When we use our protocols implicitly via duck typing, one problem we face is that two different protocols may include a method with the same name. Our StringCleaner protocol, for example, is centered around a single method with the fairly generic name of clean, which means there's a reasonable chance — especially in a large-sized program — that there will be another protocol that includes a method named clean, but that intends for it to be used for a completely different purpose. Our design would benefit from some way to differentiate between an object that has a clean method because it's a StringCleaner and one that just happens to have a clean method serving some other purpose. Abstract base classes provide that mechanism, and using goose typing allows us to verify this before we depend on it.


>>> class HasClean:
...     def clean(self):
...         return 'Boo!'
...
>>> hasattr(HasClean(), 'clean')
    True          # A HasClean object has a clean attribute.
>>> isinstance(HasClean(), StringCleaner)
    False         # But that doesn't mean that a HasClean object is a StringCleaner.
>>> StringCleanerSequence((HasClean(),))
    Traceback (most recent call last):
      ...
    ValueError: All of the cleaners must implement StringCleaner
                  # This means our StringCleanerSequence won't be fooled, which is good.

Abstract properties in an abstract base class

Methods aren't the only thing that can be specified as abstract in an abstract base class.
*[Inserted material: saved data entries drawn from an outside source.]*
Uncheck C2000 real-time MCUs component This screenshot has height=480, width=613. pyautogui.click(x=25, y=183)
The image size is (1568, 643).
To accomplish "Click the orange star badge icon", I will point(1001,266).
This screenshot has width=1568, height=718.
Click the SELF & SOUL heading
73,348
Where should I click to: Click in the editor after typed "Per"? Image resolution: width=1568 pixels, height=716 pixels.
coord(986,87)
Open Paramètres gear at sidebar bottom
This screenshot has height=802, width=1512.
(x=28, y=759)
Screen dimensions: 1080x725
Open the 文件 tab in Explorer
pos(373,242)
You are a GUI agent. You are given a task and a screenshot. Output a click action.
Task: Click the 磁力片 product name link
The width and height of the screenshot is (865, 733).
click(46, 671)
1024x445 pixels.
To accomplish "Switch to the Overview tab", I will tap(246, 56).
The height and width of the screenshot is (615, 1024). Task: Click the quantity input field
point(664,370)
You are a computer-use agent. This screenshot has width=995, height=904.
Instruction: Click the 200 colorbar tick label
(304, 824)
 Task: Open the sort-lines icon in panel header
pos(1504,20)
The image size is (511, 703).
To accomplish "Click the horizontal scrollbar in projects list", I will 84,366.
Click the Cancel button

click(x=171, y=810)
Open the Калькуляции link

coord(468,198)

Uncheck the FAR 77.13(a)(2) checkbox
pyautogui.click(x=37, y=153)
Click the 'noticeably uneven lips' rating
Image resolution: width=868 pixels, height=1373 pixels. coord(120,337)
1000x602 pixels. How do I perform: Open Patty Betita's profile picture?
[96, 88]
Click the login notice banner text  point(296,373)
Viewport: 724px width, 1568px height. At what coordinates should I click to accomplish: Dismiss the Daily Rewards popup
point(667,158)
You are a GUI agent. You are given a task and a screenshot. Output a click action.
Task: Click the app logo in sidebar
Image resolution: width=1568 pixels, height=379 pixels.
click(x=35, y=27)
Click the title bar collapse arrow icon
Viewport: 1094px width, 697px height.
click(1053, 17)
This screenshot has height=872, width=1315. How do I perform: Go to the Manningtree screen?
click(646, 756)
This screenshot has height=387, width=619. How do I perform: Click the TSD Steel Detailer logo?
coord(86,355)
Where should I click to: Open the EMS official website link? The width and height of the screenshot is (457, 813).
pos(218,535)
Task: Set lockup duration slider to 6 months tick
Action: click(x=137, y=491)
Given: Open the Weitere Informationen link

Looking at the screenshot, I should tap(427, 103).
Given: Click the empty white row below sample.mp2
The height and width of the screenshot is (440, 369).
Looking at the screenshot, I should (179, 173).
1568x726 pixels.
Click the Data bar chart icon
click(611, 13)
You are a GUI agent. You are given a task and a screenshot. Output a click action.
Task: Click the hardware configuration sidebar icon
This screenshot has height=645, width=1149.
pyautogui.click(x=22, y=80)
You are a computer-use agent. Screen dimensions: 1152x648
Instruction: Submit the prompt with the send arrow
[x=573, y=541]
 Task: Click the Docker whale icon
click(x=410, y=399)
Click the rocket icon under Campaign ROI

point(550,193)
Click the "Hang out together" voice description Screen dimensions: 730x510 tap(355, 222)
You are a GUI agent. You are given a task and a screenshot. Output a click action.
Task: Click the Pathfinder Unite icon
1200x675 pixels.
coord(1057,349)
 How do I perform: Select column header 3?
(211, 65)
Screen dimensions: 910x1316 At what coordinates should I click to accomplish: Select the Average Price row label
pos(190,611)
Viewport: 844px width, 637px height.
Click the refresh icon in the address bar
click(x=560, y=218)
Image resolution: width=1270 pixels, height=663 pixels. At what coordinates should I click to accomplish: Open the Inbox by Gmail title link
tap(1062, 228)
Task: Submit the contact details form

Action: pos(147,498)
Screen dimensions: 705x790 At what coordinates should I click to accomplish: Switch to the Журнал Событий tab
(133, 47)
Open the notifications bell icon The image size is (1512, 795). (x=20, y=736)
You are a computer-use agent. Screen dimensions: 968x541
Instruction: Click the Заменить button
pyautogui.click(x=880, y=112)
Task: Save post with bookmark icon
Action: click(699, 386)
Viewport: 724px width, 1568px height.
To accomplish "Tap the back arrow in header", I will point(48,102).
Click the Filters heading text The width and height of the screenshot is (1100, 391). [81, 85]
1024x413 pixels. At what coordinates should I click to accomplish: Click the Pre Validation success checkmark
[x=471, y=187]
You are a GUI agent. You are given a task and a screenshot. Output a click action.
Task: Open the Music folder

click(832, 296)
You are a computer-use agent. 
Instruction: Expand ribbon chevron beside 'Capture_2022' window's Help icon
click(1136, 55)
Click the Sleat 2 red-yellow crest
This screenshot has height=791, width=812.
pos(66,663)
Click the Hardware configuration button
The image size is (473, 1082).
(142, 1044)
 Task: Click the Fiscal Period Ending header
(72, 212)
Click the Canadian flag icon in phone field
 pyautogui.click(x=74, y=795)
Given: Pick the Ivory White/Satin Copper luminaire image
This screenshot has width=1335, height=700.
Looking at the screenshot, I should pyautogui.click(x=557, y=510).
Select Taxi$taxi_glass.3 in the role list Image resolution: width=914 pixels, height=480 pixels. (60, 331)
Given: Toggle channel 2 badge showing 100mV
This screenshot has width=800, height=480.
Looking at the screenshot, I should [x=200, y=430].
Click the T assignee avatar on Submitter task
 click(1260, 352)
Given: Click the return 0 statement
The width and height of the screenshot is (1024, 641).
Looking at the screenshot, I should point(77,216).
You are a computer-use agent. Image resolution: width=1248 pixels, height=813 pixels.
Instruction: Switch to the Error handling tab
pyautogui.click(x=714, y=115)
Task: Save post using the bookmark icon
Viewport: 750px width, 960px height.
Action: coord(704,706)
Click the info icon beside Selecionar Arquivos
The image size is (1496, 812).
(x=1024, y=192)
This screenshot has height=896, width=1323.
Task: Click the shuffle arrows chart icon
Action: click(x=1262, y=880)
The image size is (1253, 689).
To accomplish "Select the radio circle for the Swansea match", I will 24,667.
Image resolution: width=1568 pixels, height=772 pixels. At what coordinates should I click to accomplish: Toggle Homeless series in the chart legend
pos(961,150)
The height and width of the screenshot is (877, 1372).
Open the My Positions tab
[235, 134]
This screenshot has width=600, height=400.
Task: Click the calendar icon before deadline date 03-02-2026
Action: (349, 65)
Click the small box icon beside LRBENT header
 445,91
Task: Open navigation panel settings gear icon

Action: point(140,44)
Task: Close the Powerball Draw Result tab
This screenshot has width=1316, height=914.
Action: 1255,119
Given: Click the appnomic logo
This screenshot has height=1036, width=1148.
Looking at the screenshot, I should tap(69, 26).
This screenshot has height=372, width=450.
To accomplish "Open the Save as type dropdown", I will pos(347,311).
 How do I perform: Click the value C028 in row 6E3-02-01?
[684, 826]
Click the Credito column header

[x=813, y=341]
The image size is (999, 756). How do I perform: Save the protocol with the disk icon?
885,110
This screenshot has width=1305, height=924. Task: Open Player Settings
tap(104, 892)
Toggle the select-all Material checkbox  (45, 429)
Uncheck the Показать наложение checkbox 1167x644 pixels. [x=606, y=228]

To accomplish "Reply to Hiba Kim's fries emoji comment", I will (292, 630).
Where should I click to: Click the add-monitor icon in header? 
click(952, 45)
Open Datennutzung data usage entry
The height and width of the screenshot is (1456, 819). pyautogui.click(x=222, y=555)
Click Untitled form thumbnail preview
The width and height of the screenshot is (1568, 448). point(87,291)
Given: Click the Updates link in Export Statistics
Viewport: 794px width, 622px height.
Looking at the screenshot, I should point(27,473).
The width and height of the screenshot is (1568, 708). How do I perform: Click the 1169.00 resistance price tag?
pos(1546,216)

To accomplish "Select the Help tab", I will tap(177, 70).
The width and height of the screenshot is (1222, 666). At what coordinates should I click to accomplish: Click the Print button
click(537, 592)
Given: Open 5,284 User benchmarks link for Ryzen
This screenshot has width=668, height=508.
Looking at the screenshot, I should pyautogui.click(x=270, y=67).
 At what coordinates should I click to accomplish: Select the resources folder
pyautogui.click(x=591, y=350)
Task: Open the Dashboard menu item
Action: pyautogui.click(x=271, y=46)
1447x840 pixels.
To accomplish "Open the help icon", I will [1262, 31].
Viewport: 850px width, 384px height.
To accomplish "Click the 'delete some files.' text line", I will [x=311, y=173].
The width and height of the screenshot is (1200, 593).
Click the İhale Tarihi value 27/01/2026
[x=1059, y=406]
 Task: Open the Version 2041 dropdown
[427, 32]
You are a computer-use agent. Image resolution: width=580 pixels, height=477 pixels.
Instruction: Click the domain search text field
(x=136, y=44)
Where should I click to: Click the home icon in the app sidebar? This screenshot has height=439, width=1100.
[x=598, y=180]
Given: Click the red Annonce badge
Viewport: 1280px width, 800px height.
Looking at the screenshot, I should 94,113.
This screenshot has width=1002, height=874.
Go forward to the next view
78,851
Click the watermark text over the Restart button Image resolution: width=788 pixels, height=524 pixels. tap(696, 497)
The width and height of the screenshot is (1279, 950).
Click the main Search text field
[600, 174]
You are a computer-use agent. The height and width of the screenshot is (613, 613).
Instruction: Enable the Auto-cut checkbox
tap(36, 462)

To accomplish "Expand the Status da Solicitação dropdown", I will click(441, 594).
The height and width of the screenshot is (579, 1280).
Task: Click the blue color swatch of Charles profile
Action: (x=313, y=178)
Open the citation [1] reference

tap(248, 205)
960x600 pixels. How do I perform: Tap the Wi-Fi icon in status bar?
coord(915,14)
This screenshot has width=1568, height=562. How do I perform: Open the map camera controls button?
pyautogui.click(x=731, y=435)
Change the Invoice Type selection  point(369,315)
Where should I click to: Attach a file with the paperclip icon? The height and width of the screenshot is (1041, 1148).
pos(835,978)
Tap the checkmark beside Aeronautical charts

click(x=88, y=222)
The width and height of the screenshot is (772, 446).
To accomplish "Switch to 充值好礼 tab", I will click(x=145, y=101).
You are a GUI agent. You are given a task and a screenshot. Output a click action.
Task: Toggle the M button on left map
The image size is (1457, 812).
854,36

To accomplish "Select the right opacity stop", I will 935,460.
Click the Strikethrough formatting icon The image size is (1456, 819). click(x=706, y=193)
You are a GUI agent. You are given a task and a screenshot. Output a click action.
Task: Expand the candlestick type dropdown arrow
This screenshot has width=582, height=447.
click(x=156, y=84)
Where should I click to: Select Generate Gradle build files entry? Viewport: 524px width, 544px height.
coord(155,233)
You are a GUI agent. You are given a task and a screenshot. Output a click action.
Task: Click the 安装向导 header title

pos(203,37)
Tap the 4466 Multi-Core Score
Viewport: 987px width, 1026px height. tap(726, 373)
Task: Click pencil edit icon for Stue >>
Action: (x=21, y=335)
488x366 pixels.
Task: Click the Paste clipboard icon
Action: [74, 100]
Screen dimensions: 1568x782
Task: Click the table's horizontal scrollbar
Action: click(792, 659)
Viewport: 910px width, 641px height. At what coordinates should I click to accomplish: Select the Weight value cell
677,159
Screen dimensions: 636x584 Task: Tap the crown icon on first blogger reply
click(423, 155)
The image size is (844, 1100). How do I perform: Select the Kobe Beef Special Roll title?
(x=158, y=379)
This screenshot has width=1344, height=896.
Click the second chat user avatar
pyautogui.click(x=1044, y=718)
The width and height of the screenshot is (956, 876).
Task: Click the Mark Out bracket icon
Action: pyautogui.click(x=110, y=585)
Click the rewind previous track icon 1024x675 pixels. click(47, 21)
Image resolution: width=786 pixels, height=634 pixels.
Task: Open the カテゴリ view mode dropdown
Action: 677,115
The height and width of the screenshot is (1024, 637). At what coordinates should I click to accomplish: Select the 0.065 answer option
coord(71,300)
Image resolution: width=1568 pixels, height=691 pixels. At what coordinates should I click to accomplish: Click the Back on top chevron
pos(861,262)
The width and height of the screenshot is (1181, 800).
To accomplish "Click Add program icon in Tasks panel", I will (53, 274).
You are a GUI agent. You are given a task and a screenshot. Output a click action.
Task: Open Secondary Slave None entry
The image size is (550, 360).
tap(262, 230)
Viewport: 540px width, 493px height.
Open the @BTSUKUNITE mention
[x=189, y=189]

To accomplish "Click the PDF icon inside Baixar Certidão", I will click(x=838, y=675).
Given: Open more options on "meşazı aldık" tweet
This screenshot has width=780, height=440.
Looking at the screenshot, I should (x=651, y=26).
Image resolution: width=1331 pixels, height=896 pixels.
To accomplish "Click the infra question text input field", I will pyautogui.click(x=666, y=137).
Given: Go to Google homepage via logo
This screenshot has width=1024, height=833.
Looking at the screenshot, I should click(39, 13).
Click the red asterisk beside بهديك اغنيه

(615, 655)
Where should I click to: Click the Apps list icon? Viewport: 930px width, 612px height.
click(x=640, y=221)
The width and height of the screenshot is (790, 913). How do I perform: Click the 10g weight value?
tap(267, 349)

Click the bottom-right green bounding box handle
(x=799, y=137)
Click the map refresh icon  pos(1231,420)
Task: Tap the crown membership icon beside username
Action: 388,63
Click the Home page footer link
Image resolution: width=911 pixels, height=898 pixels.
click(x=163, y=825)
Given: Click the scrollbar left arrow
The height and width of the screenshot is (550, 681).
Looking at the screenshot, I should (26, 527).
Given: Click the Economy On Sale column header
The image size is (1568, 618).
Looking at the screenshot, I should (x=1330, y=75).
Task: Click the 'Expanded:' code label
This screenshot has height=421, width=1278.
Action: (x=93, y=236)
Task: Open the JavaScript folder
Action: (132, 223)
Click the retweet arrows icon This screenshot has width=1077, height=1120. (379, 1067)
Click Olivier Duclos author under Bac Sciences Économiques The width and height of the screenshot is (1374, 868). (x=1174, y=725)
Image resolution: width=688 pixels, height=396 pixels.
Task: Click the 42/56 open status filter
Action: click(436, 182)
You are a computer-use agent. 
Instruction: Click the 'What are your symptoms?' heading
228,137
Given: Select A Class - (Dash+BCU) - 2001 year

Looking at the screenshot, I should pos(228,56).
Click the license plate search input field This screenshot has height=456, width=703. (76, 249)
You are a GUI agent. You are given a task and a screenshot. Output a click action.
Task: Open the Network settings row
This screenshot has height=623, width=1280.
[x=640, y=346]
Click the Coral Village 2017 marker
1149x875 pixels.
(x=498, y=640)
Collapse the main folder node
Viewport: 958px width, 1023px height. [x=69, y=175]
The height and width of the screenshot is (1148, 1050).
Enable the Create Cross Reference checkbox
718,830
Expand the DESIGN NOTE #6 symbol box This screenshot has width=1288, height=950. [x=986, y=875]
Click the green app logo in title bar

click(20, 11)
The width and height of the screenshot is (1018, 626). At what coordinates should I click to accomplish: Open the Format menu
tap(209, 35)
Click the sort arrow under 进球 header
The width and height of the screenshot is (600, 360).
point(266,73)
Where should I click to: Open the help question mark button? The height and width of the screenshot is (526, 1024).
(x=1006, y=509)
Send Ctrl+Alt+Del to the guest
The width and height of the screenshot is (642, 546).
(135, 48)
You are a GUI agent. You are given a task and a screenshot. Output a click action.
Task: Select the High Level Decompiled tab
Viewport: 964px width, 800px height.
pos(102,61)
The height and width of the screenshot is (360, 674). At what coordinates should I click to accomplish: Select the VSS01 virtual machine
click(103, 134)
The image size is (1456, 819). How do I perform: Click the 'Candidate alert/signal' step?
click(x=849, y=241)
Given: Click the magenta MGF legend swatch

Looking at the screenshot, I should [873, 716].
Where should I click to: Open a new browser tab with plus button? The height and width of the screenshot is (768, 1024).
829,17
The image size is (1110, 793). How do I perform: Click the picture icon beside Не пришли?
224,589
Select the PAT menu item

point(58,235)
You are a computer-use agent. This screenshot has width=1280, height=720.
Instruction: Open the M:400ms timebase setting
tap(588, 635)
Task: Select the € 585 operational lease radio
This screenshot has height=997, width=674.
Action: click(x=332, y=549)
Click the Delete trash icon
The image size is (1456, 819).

We can also do the same with properties, though the syntax requires some attention to detail, since we need to use two decorators and their order turns out to be important.


class HasName(abc.ABC):
    @property
    @abc.abstractmethod
    def name(self):
        raise NotImplementedError


class Person(HasName):
    def __init__(self, name):
        self._name = name

    @property
    def name(self):
        return self._name

Given those two classes, we can use them in the way you'd expect.


>>> p = Person('Boo')
>>> isinstance(p, HasName)
    True
>>> p.name
    'Boo'

Registration of virtual subclasses

When all of the classes in a program are written by us, we have the ability to define abstract base classes that specify our protocols, derive other classes from them when those protocols are applicable to them, and consequently have full control over which classes implement which protocols. But what do we do when we want an existing class — one for which we don't have the ability to update its code, such as a class in the Python standard library or a third-party library — to be compatible with one of our protocols? The answer to that question lies in a feature called the registration of virtual subclasses.

An abstract base class has a class method — a job that we ask a class to do, instead of an individual object of that class to do — named register. We pass it another class X as an argument, and it instructs the abstract base class that X should be considered to be a virtual subclass of the abstract base class. All that means is that we'll pretend like X implements the necessary protocol, whether it does or not.


>>> class Xyz:
...     pass
...
>>> HasName.register(Xyz)
    <class '__main__.Xyz'>
                   # A little weirdly, register returns the class we passed it,
                   # but that trick has a purpose.  It allows us to use the
                   # HasName.register method as a class decorator.
>>> isinstance(Xyz(), HasName)
    True           # Now Xyz objects are considered to implement HasName.

It's rarely the case that you'll want to use register to establish things that aren't actually true — you'd only want to do this for a class that really does have the necessary methods implemented, or you're setting yourself up for difficult-to-debug problems down the road — but being able to register pre-existing classes with new protocols can be a powerful way to stitch libraries together that weren't designed to be used alongside one another. These kinds of techniques are in the category of things you only use if you need them, but this kind of flexibility, when used judiciously, can sometimes make all the difference.